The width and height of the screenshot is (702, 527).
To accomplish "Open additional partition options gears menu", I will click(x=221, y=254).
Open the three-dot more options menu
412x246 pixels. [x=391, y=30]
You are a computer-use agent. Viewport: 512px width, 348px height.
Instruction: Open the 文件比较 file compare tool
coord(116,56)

***

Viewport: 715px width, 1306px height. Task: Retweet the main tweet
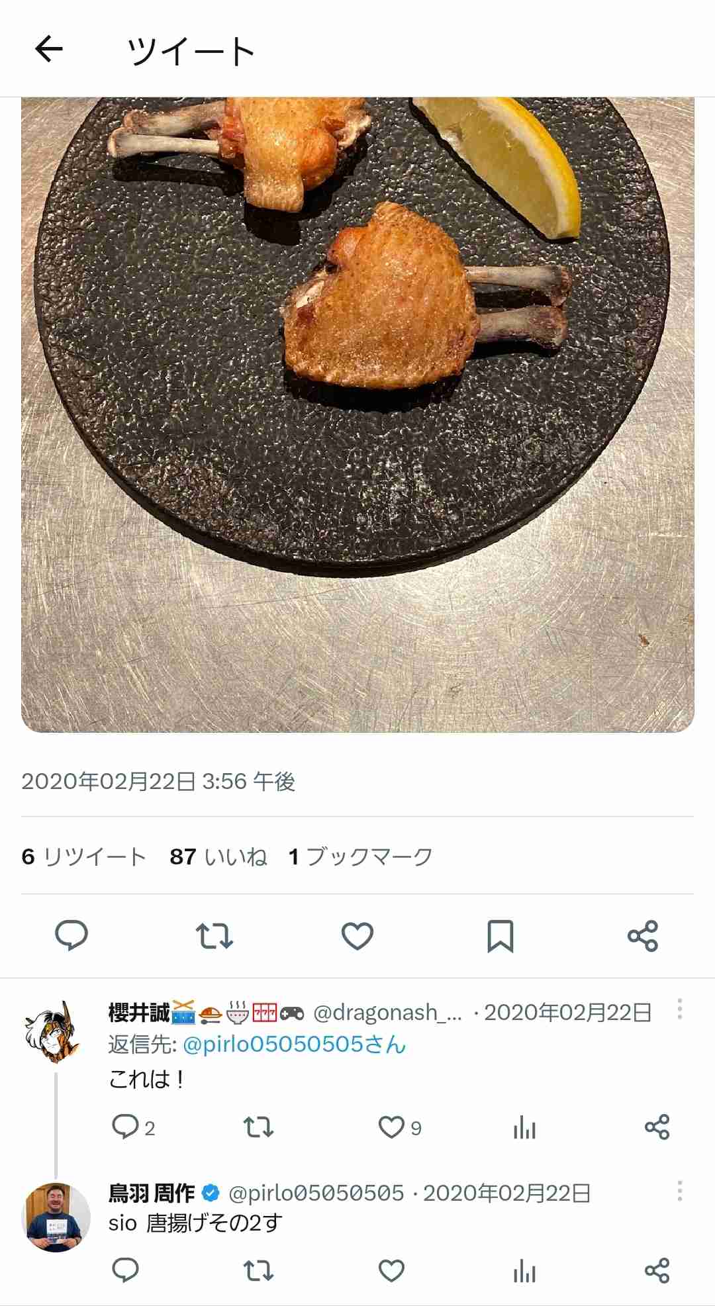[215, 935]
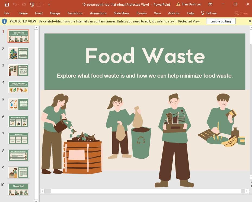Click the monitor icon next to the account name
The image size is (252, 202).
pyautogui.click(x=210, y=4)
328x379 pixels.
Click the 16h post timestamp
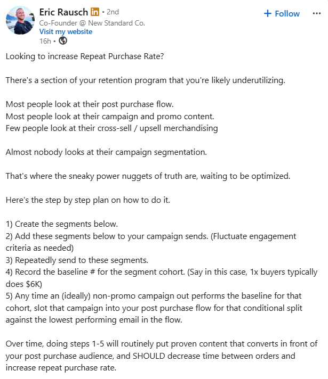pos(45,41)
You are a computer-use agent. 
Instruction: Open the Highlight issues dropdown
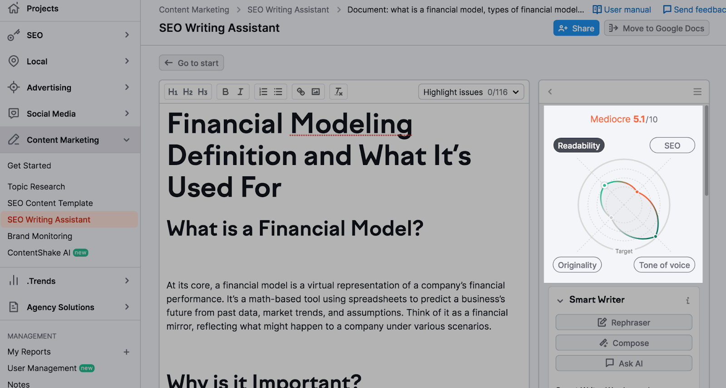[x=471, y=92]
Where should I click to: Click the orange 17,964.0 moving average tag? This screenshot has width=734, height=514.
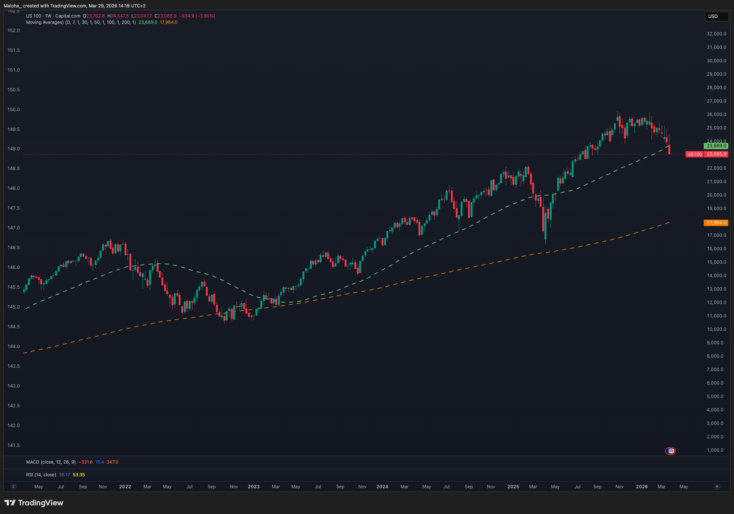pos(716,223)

***

Your instructions
Reproduce the lines from the one with "Where should I" up to and including the one with "pos(716,223)", leaving out the pictures.

Final result
Where should I click to: Click the orange 17,964.0 moving average tag? This screenshot has width=734, height=514.
pos(716,223)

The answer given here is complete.